■ GIVEN RECORDS:
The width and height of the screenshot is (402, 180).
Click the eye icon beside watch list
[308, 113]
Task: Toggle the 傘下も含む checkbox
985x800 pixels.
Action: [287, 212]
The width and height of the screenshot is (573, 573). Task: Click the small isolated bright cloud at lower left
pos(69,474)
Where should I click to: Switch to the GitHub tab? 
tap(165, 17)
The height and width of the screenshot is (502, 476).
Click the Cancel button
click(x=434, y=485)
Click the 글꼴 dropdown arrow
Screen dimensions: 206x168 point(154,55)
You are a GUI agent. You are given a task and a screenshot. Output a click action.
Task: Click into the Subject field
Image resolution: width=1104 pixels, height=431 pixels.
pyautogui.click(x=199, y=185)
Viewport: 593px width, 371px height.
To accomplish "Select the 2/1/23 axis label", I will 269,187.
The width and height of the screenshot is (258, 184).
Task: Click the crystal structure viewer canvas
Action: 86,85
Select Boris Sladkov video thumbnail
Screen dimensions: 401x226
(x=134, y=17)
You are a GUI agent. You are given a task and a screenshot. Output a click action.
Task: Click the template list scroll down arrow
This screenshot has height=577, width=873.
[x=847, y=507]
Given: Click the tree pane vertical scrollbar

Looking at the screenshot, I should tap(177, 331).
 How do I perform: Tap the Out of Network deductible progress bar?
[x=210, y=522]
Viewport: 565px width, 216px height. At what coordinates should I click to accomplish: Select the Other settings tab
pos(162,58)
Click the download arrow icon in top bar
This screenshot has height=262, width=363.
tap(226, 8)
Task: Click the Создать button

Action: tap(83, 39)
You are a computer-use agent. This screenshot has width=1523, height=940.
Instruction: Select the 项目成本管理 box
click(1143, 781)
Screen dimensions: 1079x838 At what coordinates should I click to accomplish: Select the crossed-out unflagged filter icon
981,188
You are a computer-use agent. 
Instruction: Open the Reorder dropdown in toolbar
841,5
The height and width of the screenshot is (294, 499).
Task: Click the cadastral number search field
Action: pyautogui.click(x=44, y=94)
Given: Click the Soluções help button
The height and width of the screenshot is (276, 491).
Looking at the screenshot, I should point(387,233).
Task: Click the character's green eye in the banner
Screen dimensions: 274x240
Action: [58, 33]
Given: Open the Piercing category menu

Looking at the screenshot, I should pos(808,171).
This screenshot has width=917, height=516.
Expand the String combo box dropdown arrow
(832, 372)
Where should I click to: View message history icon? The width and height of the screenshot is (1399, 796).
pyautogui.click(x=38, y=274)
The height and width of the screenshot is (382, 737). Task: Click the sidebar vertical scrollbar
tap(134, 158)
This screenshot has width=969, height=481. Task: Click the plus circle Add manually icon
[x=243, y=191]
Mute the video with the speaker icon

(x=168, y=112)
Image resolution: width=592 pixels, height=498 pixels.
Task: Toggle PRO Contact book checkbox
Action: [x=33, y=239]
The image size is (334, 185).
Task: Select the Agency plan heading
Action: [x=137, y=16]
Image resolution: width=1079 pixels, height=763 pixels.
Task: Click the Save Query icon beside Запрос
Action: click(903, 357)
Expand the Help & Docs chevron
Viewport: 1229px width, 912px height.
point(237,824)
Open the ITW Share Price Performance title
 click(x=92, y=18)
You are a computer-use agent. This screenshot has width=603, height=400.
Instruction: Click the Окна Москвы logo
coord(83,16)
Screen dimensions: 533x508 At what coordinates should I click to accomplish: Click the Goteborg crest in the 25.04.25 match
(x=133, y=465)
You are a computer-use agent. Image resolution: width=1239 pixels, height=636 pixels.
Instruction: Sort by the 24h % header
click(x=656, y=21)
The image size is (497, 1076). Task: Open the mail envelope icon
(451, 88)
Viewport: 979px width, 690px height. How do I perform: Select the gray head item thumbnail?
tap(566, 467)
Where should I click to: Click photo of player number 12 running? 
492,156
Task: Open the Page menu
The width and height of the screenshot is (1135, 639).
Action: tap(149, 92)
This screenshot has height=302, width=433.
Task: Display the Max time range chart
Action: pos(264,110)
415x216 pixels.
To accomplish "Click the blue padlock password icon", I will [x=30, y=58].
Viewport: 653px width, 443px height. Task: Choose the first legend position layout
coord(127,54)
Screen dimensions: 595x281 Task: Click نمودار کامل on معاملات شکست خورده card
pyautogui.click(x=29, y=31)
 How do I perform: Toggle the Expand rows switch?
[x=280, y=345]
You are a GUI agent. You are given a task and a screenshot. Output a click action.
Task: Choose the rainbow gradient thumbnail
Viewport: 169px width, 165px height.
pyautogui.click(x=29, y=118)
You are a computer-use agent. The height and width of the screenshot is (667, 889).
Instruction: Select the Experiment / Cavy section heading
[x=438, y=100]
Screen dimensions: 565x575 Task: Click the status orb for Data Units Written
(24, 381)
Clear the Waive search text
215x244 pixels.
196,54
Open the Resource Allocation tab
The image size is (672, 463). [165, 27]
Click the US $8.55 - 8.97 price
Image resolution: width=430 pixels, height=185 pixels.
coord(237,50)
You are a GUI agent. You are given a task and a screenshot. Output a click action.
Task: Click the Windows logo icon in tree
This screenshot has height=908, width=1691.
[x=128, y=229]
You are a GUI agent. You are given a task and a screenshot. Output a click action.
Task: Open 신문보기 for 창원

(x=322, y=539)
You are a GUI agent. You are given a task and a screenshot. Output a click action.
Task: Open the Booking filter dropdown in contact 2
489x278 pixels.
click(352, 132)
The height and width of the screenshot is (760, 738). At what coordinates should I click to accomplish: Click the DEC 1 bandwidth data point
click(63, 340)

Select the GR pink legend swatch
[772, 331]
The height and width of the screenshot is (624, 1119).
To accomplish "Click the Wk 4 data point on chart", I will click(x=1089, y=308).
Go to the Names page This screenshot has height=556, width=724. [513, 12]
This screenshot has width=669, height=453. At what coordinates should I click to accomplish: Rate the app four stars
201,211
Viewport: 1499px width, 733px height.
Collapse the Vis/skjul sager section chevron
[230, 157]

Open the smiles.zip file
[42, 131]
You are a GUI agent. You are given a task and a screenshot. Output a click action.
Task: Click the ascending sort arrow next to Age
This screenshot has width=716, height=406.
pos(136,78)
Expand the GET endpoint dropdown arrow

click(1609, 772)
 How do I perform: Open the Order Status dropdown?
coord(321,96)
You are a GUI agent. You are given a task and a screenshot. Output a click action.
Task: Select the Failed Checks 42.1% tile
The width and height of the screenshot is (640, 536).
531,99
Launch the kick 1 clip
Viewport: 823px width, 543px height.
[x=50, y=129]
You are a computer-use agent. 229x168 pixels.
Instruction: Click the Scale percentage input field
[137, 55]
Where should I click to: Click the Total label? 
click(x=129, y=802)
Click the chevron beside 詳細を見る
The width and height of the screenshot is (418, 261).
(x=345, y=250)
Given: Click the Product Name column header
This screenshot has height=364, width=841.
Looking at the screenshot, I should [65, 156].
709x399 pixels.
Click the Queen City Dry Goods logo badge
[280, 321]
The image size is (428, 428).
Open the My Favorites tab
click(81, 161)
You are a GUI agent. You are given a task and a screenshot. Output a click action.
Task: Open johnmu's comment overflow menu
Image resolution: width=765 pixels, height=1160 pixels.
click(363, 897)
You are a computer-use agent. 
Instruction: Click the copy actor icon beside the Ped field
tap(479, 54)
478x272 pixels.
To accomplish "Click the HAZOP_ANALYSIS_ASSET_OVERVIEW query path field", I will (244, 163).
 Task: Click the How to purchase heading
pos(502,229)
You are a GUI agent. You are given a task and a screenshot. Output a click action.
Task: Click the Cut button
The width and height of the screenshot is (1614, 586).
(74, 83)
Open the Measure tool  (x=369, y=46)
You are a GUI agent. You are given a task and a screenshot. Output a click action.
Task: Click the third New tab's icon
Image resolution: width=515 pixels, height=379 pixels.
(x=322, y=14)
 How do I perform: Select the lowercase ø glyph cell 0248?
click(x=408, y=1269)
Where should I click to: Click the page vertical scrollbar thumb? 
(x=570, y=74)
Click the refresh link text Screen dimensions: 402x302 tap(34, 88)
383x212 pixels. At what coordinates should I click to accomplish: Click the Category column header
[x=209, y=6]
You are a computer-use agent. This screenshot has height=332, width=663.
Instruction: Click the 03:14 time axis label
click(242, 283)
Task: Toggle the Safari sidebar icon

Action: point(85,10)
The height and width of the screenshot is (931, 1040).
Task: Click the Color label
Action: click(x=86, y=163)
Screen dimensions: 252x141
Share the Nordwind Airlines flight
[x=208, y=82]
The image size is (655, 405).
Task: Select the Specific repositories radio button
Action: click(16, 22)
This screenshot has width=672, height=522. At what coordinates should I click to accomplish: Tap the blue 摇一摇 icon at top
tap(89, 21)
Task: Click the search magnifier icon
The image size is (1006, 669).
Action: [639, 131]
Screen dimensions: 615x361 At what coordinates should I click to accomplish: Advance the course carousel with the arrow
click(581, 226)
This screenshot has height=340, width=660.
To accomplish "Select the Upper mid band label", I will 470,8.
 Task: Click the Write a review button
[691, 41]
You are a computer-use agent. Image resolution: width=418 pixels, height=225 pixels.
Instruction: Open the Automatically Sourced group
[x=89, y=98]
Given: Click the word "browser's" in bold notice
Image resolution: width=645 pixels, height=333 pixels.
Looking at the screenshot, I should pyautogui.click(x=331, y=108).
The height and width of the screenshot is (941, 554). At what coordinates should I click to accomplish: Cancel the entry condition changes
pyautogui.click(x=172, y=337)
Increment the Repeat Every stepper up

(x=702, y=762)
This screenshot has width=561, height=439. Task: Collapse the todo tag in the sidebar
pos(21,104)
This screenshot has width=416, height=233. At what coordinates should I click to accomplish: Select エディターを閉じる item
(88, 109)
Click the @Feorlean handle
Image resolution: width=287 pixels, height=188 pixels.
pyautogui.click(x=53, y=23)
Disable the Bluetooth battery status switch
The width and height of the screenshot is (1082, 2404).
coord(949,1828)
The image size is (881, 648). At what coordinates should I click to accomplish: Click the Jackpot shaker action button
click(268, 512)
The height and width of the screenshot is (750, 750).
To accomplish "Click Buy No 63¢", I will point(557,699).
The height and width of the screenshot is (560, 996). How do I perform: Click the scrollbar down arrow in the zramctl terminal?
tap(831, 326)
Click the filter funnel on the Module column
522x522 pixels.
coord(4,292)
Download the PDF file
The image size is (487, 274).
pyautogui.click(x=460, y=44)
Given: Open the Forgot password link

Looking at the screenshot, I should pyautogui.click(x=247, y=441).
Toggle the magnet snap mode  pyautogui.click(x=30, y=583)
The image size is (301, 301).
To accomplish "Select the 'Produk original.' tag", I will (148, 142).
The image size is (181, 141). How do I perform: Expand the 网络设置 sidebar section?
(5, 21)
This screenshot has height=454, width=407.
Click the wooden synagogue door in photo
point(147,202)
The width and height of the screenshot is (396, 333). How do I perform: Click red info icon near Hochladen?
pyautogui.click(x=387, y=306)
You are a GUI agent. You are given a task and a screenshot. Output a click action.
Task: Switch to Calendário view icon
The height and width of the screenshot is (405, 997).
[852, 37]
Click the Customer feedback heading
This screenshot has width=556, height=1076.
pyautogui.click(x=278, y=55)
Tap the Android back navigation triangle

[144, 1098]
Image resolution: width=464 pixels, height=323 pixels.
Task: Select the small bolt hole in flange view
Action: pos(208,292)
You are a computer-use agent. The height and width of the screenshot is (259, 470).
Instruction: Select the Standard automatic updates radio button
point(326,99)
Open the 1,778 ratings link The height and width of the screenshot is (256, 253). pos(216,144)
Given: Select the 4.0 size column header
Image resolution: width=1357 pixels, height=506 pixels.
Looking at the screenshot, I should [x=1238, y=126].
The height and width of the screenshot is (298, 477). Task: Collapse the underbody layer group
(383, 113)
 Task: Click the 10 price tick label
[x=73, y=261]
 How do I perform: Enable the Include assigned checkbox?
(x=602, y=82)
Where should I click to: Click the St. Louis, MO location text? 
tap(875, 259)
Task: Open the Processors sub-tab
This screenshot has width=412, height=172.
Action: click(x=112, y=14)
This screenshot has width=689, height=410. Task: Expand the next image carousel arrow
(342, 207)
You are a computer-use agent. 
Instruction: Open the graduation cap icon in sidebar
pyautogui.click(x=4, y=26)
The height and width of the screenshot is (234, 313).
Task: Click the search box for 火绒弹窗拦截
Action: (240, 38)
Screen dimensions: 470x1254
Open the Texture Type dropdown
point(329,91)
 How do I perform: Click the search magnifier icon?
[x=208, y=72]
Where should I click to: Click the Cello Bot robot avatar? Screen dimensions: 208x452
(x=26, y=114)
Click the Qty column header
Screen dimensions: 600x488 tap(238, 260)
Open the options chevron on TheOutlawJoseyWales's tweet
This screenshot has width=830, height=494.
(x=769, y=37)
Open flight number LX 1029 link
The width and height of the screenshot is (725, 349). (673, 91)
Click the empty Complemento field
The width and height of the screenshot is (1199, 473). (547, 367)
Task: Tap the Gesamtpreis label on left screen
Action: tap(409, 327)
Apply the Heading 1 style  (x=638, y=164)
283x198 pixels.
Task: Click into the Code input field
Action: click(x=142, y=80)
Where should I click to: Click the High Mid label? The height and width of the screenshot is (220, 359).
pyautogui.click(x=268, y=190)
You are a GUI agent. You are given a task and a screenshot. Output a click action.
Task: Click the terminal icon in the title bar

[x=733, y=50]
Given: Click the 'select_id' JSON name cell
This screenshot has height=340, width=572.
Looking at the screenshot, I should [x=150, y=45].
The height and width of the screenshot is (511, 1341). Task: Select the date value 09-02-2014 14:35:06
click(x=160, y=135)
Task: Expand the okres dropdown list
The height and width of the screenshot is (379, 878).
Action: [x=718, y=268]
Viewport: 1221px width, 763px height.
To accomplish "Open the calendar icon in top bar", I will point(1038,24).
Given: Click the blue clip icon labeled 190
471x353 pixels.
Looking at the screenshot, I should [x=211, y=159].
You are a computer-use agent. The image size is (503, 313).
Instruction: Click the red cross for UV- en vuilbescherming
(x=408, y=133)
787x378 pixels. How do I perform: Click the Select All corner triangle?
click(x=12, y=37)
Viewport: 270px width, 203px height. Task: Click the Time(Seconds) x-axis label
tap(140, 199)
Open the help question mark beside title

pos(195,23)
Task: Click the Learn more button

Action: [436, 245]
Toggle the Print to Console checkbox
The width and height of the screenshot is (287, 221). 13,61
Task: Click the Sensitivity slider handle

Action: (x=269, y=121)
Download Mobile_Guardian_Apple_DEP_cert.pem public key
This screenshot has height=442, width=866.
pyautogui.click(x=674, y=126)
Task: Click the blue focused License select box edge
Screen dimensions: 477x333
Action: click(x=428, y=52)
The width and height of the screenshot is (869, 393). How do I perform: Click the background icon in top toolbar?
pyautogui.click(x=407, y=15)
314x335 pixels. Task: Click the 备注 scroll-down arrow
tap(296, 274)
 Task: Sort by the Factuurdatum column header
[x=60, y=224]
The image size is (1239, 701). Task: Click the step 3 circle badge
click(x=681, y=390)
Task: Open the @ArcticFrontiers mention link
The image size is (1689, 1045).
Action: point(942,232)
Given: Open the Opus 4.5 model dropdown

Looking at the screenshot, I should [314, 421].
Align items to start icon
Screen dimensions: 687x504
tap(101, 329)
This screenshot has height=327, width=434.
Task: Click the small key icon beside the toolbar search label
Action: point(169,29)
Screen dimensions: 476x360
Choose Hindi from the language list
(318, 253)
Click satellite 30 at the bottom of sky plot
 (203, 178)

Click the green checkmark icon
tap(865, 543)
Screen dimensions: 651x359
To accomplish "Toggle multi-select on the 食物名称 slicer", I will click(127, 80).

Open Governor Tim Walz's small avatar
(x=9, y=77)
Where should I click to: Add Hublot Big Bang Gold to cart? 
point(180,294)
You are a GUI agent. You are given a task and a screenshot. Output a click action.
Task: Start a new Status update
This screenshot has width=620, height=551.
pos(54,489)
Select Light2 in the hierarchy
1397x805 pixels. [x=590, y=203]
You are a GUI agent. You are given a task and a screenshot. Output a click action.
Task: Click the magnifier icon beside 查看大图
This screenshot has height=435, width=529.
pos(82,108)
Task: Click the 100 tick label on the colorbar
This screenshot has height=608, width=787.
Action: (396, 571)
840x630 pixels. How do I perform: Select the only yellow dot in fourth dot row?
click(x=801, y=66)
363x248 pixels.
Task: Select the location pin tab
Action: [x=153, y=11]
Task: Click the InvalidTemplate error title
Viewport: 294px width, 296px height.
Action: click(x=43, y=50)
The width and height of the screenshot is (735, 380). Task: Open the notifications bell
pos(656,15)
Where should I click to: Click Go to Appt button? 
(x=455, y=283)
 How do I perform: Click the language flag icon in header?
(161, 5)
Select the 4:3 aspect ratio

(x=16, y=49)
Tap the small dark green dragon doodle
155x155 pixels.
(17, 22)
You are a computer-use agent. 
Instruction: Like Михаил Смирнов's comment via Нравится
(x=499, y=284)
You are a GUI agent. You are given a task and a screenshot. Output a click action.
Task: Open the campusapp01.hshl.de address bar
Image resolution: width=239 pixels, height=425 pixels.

■ WHAT YOU HAVE TO DO: Begin at the line above that has "You are a computer-use agent. 229x168 pixels." and stop after the line that has "709x399 pixels.", copying each line exactly and adding nothing else.

■ FINAL ANSWER:
You are a computer-use agent. 229x168 pixels.
Instruction: Click the Scale percentage input field
[137, 55]
Where should I click to: Click the Total label? 
click(x=129, y=802)
Click the chevron beside 詳細を見る
The width and height of the screenshot is (418, 261).
(x=345, y=250)
Given: Click the Product Name column header
This screenshot has height=364, width=841.
Looking at the screenshot, I should [65, 156].
709x399 pixels.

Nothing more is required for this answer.